SWISX vs VXUS: Which International Stock Fund Is Right for You?

SWISX vs VXUS: An Overview

When comparing Schwab International Index Fund (SWISX) and Vanguard Total International Stock ETF (VXUS), investors are evaluating two low-cost options for international equity exposure. Both track broad international stock indexes but differ in structure, geographic coverage, and strategy. Let’s break down their similarities and differences to help you decide which aligns with your portfolio goals.

What Is SWISX?

SWISX is a mutual fund from Charles Schwab that tracks the MSCI EAFE Index, focusing on developed markets outside the U.S. and Canada. Key features include:

  • Expense Ratio: 0.06% (extremely low-cost)
  • Holdings: ~1,000 stocks across Europe, Australasia, and the Far East
  • Exclusions: No emerging markets or small-cap stocks
  • Structure: Traditional mutual fund

What Is VXUS?

VXUS is an ETF from Vanguard tracking the FTSE Global All Cap ex US Index, offering broader exposure. Key features include:

  • Expense Ratio: 0.07%
  • Holdings: ~8,500 stocks across developed and emerging markets
  • Inclusions: Small-cap stocks and 25% emerging markets exposure
  • Structure: Exchange-traded fund (ETF)
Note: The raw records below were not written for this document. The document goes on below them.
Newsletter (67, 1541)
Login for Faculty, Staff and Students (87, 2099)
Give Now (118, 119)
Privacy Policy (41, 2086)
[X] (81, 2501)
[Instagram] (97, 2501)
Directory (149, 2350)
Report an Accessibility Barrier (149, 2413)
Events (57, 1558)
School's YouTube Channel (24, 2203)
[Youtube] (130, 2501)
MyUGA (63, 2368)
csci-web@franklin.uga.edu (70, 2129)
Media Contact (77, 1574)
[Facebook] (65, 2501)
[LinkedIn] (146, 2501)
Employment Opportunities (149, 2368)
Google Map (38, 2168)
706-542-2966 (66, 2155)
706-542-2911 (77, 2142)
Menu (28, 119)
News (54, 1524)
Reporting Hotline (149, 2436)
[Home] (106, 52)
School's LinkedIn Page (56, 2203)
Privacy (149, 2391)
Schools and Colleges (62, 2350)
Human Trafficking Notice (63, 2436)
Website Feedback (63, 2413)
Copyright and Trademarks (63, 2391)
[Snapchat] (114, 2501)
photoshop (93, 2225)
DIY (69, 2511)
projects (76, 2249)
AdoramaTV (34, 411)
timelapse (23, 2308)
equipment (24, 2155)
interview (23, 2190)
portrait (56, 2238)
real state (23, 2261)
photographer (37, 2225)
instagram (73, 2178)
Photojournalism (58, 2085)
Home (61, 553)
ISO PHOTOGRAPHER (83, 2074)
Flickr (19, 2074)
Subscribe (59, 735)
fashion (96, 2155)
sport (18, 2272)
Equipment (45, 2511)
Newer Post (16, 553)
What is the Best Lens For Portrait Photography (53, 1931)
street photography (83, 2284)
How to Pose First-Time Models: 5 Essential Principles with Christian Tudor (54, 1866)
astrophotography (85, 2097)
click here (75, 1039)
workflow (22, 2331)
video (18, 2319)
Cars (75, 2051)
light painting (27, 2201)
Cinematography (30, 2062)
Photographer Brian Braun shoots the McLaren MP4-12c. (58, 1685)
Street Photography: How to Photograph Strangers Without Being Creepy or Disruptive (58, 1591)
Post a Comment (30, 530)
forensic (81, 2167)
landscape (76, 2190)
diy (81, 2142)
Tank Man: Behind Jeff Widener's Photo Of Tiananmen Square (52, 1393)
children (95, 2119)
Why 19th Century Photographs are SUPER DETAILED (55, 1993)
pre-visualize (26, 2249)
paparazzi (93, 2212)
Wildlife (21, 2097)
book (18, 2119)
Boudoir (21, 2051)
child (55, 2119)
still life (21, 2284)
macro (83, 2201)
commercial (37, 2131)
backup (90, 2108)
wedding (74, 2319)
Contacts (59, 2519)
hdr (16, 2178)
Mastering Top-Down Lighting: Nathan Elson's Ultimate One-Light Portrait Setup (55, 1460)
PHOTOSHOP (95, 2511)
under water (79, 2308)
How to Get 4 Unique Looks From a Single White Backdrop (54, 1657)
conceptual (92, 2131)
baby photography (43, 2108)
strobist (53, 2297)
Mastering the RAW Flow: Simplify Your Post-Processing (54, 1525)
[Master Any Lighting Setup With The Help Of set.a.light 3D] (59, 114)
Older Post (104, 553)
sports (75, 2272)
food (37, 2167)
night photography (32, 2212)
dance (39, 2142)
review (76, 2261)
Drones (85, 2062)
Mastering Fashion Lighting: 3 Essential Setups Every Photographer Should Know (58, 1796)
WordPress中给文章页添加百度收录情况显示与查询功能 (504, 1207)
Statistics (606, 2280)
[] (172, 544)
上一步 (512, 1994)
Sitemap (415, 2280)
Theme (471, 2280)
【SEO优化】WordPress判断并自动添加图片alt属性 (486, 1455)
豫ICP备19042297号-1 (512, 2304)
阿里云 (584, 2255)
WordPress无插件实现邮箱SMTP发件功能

Key Differences Between SWISX and VXUS

  • Market Coverage: SWISX excludes emerging markets; VXUS includes them.
  • Asset Class: SWISX holds only large/mid-cap stocks; VXUS adds small-caps.
  • Tax Efficiency: VXUS (as an ETF) has lower capital gains distributions.
  • Minimum Investment: SWISX requires $0 at Schwab; VXUS trades per share (~$100).
  • Trading Flexibility: VXUS trades intraday; SWISX settles after market close.

Performance Comparison

Over the past decade, SWISX and VXUS have shown similar annualized returns (~6-7%), but differences emerge:

  • VXUS’s emerging markets exposure led to higher volatility during crises.
  • SWISX outperformed slightly in strong Eurozone markets.
  • VXUS’s small-cap stocks boosted returns during global growth periods.

Which Fund Is Better for Your Portfolio?

  • Choose SWISX If: You want ultra-low-cost developed markets exposure, prefer mutual funds, or use Schwab’s platform.
  • Choose VXUS If: You prioritize comprehensive global diversification, tax efficiency, or trade ETFs frequently.

FAQ: SWISX vs VXUS

1. Can I hold both SWISX and VXUS?
Yes, but they overlap significantly. SWISX covers 75% of VXUS’s holdings. Combine only if targeting specific regional allocations.

2. Which has higher dividends?
SWISX yields ~2.8% vs VXUS’s ~3.1% due to emerging markets exposure. Both pay quarterly.

3. Are these funds tax-efficient in taxable accounts?
VXUS is better suited for taxable accounts due to ETF tax advantages. Use SWISX in IRAs or 401(k)s.

4. Does VXUS include Canadian stocks?
Yes – VXUS includes Canada (6% of holdings), while SWISX excludes it.

5. Which platform offers these funds?
SWISX is exclusive to Schwab. VXUS trades commission-free on most major platforms like Vanguard, Fidelity, and Robinhood.